Secretomics is the evaluation of specific protein profiles found in the media culture fluid surrounding the developing embryo [75]. The concept of secretomics was pioneered in animal models but has recently been applied to human embryos [77]. While a variety of methods have been used in the past, mass spectrometry using surface-enhanced laser desorption/ionization coupled to time-of-flight analysis is the most commonly utilized modality currently to perform embryo secretomics [75, 78, 79]. Specific protein profiles evaluated using this process has been shown by some investigators to be predictive of implantation and pregnancy potential [7880]. Some of these protocols focus on determining protein patterns that reflect cellular growth or apoptosis [8082]. Other protocols are designed to detect specific protein markers, such as ubiquitin, that are thought to be critical for embryo implantation [78, 79, 83]. Recently, more invasive applications of this technology have been described that evaluate the fluid present in a blastocyst embryo [84]. However, this application of secretomics is experimental and not yet widely utilized.

Metabolomics is the evaluation of the metabolic byproducts present in embryo culture media [75]. These metabolic byproducts contain complex metabolite patterns that may prove detailed information regarding the metabolic status of the embryo [75, 76]. The primary method of performing metabolomics is through the use of various spectroscopic techniques which are capable of identifying and comparing specific metabolites [75].

Metabolomics first developed by attempting to correlate embryo potential to concentrations of specific metabolites. For example, early reports suggested that nitric oxide metabolites may correlate with blastulation rates in developing embryos [85]. Currently, however, the field is much more complex and evaluates relative concentrations of numerous metabolites simultaneously [86•]. The specific metabolites evaluated in these models are complex and include carbohydrates, amino acids, carboxylic acids, fatty acids, and nucleotides [86•]. Complicating matters further, there is a wide variation of “normal” for these compounds and their relative concentrations change throughout embryonic development [86•]. Despite these challenges, however, significant advancements utilizing metabolomics are currently being reported. Metabolomic platforms have been shown in some studies to predict embryonic implantation potential [87].

Technologies Evaluating Embryos: Time Lapse Imaging

Another recent development in noninvasive evaluation of developing embryos is the use of time lapse imaging and videography.
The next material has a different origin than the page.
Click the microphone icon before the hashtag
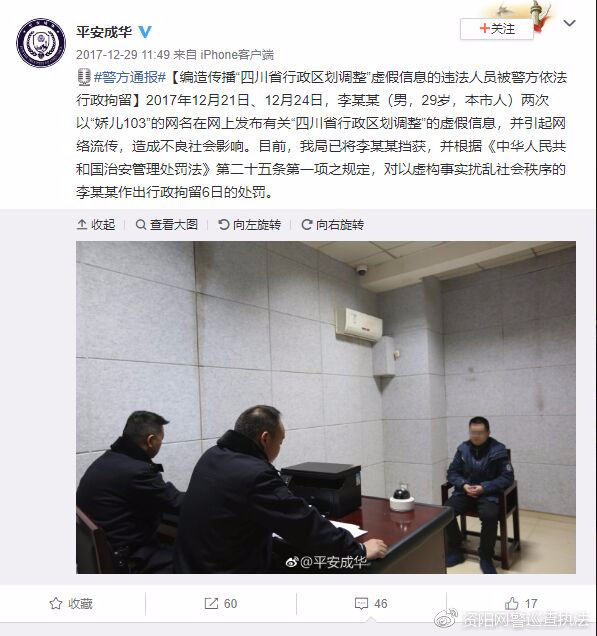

Early embryogenesis is a dynamic process that until recently has not been documented with great specificity [88]. Recent advances in incubators equipped with built in time lapse and video equipment now allow the real time evaluation of the dynamic changes that occur during early embryo development [88]. By evaluating specific growth patterns, some centers have reported the ability to predict embryo developmental potential by evaluating cellular division patterns obtained through these time lapse camera equipped incubators [89•]. This emerging field offers yet another technology that, as it is perfected, may be a powerful tool to select embryos best suited for uterine transfer in IVF cycles.

Conclusions

The scope of recent advances in the field of assisted reproductive technologies is staggering. ART has had a tremendous impact on medicine since its introduction in 1978. The technologies that are coming of age now and are visible on the horizon have the potential to expand the utilization of ART to broad portions of society with and without an infertility diagnosis. For infertile couples, these advances promise to further improve the effectiveness, convenience, and availability of infertility treatment while driving down costs with economies of scale and other efficiencies. For individuals without a diagnosis of infertility, innovations such as oocyte cryopreservation and preimplantation genetic testing offer applications that may be applied socially on a grand scale. As these relevant applications of ART become increasingly utilized, it is incumbent upon society to ensure that these resources are made available in a morally responsible and equitable manner. This moral responsibility may prove to be one of the largest challenges surrounding ART moving forward.